◆ **EXCERPTED PASSAGE**
::::::

LITERATURE OF THE SECOND HALF OF THE FIFTEENTH CENTURY
The second half of the fifteenth century saw the formation of a united Russian state. Novgorod and the extensive Novgorodian lands (which had an outlet for the White Sea and the Arctic Ocean) were joined to Muscovy, together with Tver, Yaroslavl, and other lands, and also Vyazma, Gomel and Chernigov, which were won back from Lithuania; in the early sixteenth century Pskov, Ryazan and Smolensk also joined the Russian state.
The formation of a united national state, the abolition of feudal disunity, and the strengthening of the monarchy were not only characteristic of Russia in the fifteenth century: the same processes took place at that time in England, France, Spain, Denmark and other states. This is roughly the period of the Renaissance and a little later the Reformation in Western Europe. The Renaissance was, first and foremost, the victory of the secular trend in culture over the religious, the widespread introduction of secular subjects (including comical and satirical ones) from folklore into written literature, and a turning to the pre-Christian culture of Greece and Rome. A little later the widespread movement within the Catholic Church known as the Reformation began (in Germany, England and the North European countries, and in parts of France and Poland), the main consequence of which was the destruction of the monasteries and monasticism and the simplification and translation into national languages (from Latin) of church services.

::::::

◆ **RECORDS PROVIDED**

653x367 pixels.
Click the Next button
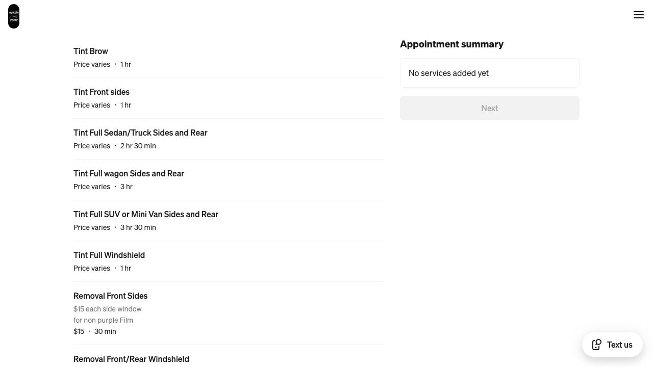(489, 108)

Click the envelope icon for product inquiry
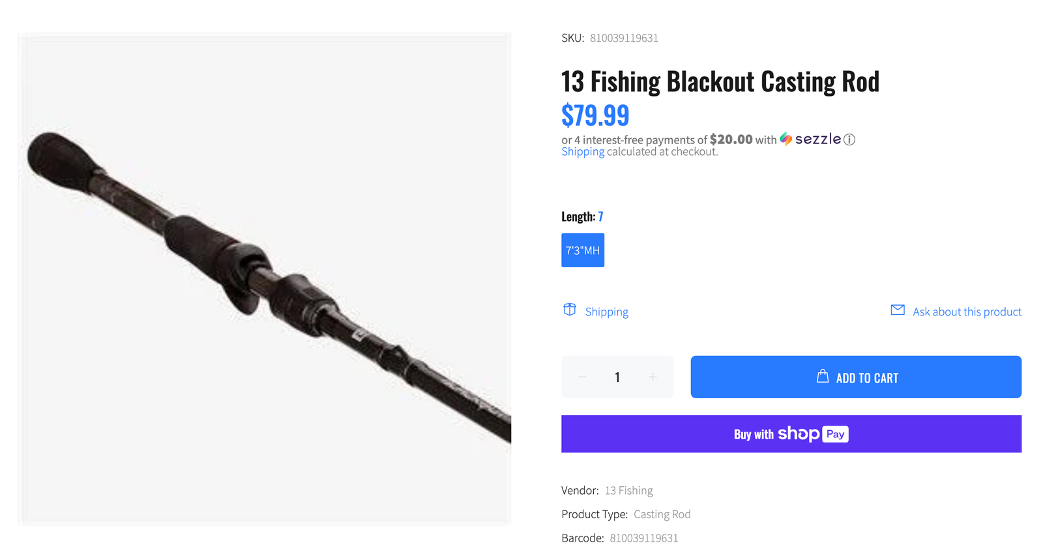(898, 310)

::::::

Reproduce the passage on literature of the second half of the fifteenth century, which appears above the listing, word for word and in full.

◆ **WRITTEN REPLY**
LITERATURE OF THE SECOND HALF OF THE FIFTEENTH CENTURY
The second half of the fifteenth century saw the formation of a united Russian state. Novgorod and the extensive Novgorodian lands (which had an outlet for the White Sea and the Arctic Ocean) were joined to Muscovy, together with Tver, Yaroslavl, and other lands, and also Vyazma, Gomel and Chernigov, which were won back from Lithuania; in the early sixteenth century Pskov, Ryazan and Smolensk also joined the Russian state.
The formation of a united national state, the abolition of feudal disunity, and the strengthening of the monarchy were not only characteristic of Russia in the fifteenth century: the same processes took place at that time in England, France, Spain, Denmark and other states. This is roughly the period of the Renaissance and a little later the Reformation in Western Europe. The Renaissance was, first and foremost, the victory of the secular trend in culture over the religious, the widespread introduction of secular subjects (including comical and satirical ones) from folklore into written literature, and a turning to the pre-Christian culture of Greece and Rome. A little later the widespread movement within the Catholic Church known as the Reformation began (in Germany, England and the North European countries, and in parts of France and Poland), the main consequence of which was the destruction of the monasteries and monasticism and the simplification and translation into national languages (from Latin) of church services.